Pour préparer la proclamation du dogme de l’Assomption de la Vierge Marie le 1er novembre 1950, le pape Pie XII, en plus de demander son avis aux évêques du monde entier et à des théologiens experts, a requis celui d’un grand philosophe et théologien catholique francophone, Charles de Koninck (1906-1965). Ce dernier a exposé ses conclusions dans son ouvrage, La piété du Fils [1]. L’une des intuitions centrales du doyen de la Faculté de philosophie de l’Université Laval, à Québec, est, d’un mot, que, en consentant à l’Incarnation, Marie a donné à son Fils son propre corps. Or, selon le quatrième commandement du Décalogue que, Juif pratiquant, Jésus a observé, accomplissant la Loi (cf. Mt 5,17), il ne pouvait pas ne pas exercer la piété filiale. « Comment rendre » à sa Mère « tout le bien » qu’elle lui a « fait » (cf. Ps 116,2) en lui donnant un corps ? Tout simplement en lui redonnant, à l’instant même de sa mort [2], le corps glorieux qui est maintenant le sien au Ciel. L’Assomption est dès lors la plus belle et la plus expressive concrétisation de la piété que Jésus a exercée envers sa Mère.

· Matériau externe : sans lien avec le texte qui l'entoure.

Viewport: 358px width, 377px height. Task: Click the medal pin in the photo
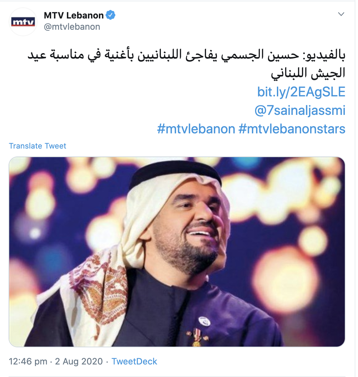(197, 337)
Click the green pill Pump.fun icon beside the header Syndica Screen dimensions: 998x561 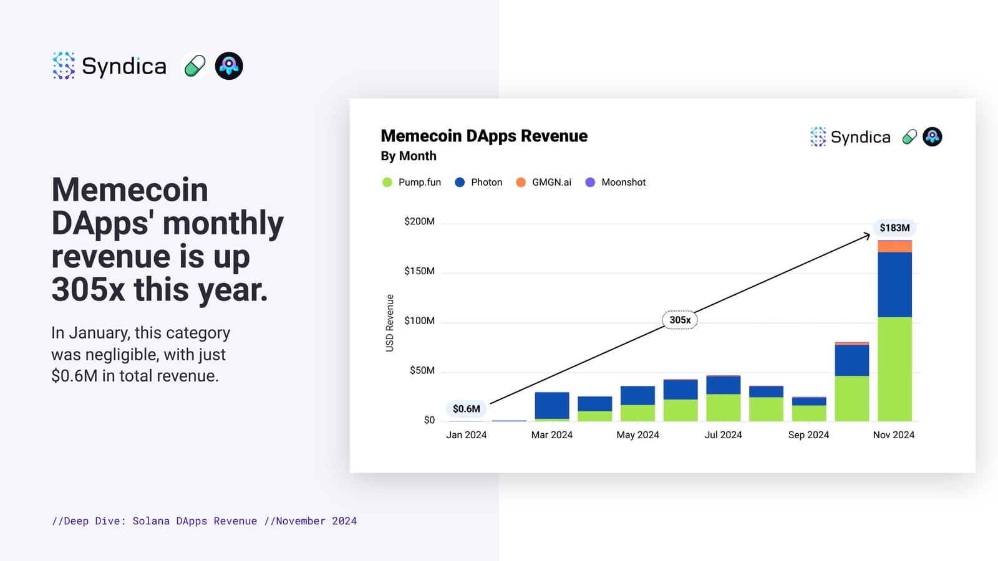[x=195, y=65]
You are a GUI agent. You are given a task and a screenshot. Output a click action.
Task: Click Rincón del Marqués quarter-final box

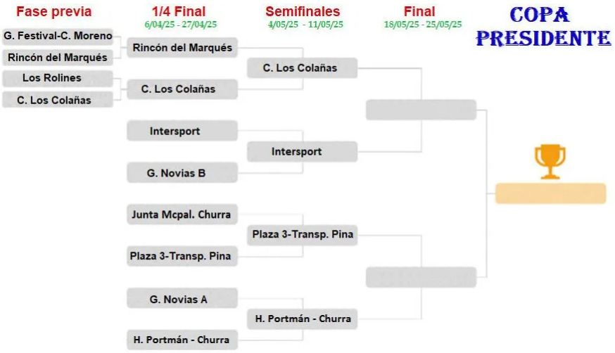[182, 48]
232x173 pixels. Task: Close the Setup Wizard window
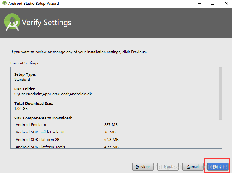pos(226,3)
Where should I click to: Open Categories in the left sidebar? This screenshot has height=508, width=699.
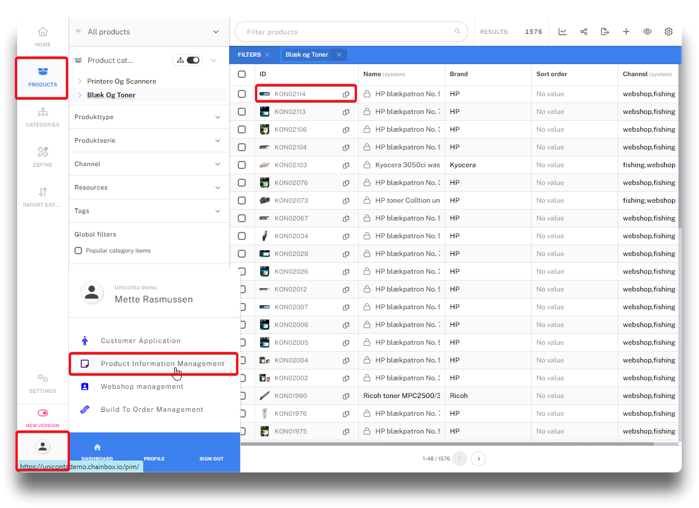(42, 117)
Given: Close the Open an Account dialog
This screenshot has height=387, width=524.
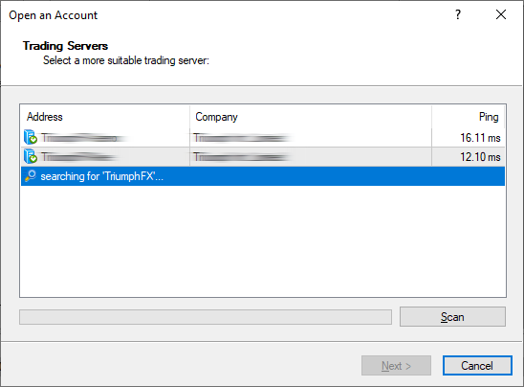Looking at the screenshot, I should (x=501, y=14).
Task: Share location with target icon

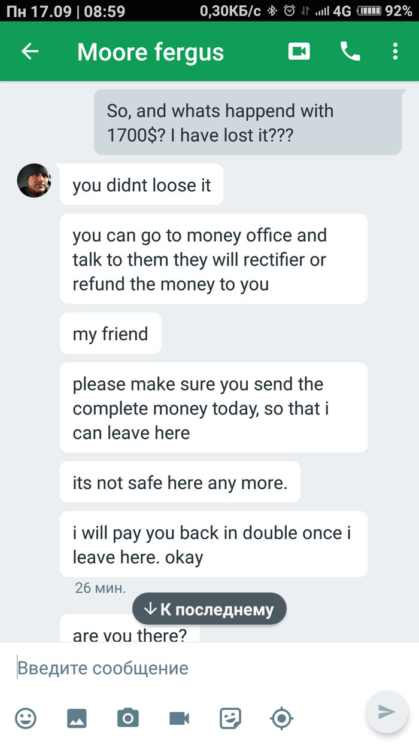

Approprions-nous cette profonde intuition. Mais, pour cela, soustrayons la piété au régime de la dette qu’il a encore chez saint Thomas d’Aquin [3], le maître de Charles de Koninck, pour en faire non pas un acte de la vertu morale infuse de religion, annexe de la justice, et l’élever à être un acte de charité. Autrement dit, en l’affranchissant de toute trace de nécessité, redonnons-lui tout l’éclat de la gratuité. Le premier Jésus a vécu la parole qu’il a enseignée aux Apôtres : « Vous avez reçu gratuitement, donnez gratuitement » (Mt 10,8). Ayant reçu du Fiat libre, obéissant et donc aimant de Marie (cf. Lc 1,38) le corps qui l’a fait entrer en ce monde (cf. He 10,5), notre Sauveur et son « Sauveur » (cf. Lc 1,47) lui redonne dans un élan d’amour son corps lorsqu’elle quitte ce monde terrestre.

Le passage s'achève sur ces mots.